#### Records for this exercise
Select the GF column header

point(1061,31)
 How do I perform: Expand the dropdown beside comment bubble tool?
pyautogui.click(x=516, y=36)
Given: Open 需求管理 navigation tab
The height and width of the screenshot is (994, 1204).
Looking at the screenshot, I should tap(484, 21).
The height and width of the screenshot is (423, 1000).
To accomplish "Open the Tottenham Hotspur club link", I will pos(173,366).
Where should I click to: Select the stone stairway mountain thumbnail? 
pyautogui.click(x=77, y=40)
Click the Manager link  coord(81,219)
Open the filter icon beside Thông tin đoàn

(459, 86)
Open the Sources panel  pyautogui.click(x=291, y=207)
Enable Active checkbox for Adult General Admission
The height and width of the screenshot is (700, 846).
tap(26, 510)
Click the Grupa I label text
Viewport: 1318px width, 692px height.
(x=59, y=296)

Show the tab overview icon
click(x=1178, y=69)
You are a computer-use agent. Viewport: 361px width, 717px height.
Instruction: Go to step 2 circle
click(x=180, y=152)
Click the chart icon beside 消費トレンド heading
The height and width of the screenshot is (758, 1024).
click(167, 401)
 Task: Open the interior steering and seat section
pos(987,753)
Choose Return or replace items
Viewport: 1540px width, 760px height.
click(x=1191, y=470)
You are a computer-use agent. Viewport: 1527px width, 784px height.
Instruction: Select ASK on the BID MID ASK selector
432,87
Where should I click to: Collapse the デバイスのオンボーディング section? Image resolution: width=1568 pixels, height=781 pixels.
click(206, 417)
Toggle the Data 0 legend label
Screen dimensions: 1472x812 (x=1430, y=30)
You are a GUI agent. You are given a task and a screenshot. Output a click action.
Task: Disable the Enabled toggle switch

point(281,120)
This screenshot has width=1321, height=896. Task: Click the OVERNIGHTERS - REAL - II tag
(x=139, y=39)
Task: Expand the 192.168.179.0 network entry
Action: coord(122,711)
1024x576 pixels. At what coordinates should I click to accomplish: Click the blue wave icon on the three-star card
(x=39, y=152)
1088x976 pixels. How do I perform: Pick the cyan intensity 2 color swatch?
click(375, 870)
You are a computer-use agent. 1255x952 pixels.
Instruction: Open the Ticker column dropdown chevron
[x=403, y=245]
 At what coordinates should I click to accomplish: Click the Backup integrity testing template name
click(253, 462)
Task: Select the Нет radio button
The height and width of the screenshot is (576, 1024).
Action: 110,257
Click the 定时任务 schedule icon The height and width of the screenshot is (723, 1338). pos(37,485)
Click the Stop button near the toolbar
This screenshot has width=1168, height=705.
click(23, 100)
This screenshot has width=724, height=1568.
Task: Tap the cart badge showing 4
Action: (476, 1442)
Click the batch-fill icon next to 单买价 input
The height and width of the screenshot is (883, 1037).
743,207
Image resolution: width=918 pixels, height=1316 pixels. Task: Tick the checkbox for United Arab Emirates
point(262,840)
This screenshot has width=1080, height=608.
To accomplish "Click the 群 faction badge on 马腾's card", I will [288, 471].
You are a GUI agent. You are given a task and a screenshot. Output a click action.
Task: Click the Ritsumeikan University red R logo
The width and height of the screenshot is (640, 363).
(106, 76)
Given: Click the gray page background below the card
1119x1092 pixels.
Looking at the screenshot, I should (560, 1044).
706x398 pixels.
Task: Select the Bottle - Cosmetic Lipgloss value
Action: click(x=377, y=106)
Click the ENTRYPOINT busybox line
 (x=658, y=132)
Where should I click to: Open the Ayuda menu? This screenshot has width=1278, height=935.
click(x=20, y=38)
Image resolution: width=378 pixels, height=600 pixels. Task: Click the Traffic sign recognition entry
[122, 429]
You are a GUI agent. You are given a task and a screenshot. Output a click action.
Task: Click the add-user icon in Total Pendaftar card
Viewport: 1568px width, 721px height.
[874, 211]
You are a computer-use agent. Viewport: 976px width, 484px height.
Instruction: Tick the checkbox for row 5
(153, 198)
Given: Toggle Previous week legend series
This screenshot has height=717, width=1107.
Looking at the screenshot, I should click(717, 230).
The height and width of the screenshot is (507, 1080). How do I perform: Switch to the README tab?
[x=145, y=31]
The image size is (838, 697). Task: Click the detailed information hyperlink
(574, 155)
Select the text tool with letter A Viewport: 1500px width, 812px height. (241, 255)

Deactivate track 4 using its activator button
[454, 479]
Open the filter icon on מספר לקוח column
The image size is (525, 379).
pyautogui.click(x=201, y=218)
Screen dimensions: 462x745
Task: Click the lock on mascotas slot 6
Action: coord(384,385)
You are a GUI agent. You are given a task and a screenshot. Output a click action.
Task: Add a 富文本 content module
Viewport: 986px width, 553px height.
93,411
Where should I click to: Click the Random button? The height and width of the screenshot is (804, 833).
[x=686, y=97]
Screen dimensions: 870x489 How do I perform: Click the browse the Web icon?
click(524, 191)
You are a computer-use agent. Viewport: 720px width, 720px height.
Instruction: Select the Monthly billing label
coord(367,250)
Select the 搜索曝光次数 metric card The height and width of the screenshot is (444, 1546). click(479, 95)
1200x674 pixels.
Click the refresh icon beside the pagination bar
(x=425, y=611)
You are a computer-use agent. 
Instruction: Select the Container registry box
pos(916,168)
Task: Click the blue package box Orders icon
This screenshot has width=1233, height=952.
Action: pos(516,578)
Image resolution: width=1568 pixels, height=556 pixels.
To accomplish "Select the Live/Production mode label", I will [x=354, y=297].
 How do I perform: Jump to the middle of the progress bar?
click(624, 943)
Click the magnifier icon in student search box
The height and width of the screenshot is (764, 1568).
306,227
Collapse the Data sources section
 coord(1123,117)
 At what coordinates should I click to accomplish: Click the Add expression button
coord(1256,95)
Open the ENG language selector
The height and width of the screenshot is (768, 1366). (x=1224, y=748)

#### Requirement
From the data above, output exactly the lines between the one containing "1088x976 pixels. How" and the one containing "Given: Toggle Previous week legend series", counting both of them.

#### Exercise answer
1088x976 pixels. How do I perform: Pick the cyan intensity 2 color swatch?
click(375, 870)
You are a computer-use agent. 1255x952 pixels.
Instruction: Open the Ticker column dropdown chevron
[x=403, y=245]
 At what coordinates should I click to accomplish: Click the Backup integrity testing template name
click(253, 462)
Task: Select the Нет radio button
The height and width of the screenshot is (576, 1024).
Action: 110,257
Click the 定时任务 schedule icon The height and width of the screenshot is (723, 1338). pos(37,485)
Click the Stop button near the toolbar
This screenshot has width=1168, height=705.
click(23, 100)
This screenshot has width=724, height=1568.
Task: Tap the cart badge showing 4
Action: (476, 1442)
Click the batch-fill icon next to 单买价 input
The height and width of the screenshot is (883, 1037).
743,207
Image resolution: width=918 pixels, height=1316 pixels. Task: Tick the checkbox for United Arab Emirates
point(262,840)
This screenshot has width=1080, height=608.
To accomplish "Click the 群 faction badge on 马腾's card", I will [288, 471].
You are a GUI agent. You are given a task and a screenshot. Output a click action.
Task: Click the Ritsumeikan University red R logo
The width and height of the screenshot is (640, 363).
(106, 76)
Given: Click the gray page background below the card
1119x1092 pixels.
Looking at the screenshot, I should (560, 1044).
706x398 pixels.
Task: Select the Bottle - Cosmetic Lipgloss value
Action: click(x=377, y=106)
Click the ENTRYPOINT busybox line
 (x=658, y=132)
Where should I click to: Open the Ayuda menu? This screenshot has width=1278, height=935.
click(x=20, y=38)
Image resolution: width=378 pixels, height=600 pixels. Task: Click the Traffic sign recognition entry
[122, 429]
You are a GUI agent. You are given a task and a screenshot. Output a click action.
Task: Click the add-user icon in Total Pendaftar card
Viewport: 1568px width, 721px height.
[874, 211]
You are a computer-use agent. Viewport: 976px width, 484px height.
Instruction: Tick the checkbox for row 5
(153, 198)
Given: Toggle Previous week legend series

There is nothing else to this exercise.